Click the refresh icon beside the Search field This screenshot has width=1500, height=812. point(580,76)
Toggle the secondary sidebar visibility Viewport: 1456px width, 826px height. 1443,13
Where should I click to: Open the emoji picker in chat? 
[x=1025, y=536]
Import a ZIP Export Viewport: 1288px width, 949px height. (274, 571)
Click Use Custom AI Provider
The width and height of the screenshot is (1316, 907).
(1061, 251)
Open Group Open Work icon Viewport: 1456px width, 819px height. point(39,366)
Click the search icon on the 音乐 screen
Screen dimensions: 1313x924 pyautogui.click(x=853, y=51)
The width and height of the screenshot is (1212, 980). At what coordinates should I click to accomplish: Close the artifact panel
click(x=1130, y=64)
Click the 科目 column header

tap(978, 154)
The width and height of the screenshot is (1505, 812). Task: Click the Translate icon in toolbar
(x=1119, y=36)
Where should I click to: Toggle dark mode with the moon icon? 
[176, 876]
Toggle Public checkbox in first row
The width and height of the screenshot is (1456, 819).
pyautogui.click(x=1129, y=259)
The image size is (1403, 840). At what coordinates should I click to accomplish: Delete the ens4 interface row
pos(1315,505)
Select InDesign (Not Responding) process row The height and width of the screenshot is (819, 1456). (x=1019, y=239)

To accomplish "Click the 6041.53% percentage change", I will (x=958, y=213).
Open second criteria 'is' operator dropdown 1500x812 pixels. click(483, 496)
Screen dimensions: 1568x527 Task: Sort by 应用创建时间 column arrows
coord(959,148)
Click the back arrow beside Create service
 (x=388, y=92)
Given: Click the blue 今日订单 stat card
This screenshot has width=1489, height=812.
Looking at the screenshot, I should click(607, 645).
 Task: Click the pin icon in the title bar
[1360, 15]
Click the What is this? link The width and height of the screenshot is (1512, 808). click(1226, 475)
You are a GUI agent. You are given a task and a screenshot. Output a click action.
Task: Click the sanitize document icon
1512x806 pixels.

> _Assignment_
Where a line of the data holds "point", show that line.

> _Task result_
Click the refresh icon beside the Search field This screenshot has width=1500, height=812. point(580,76)
Open Group Open Work icon Viewport: 1456px width, 819px height. point(39,366)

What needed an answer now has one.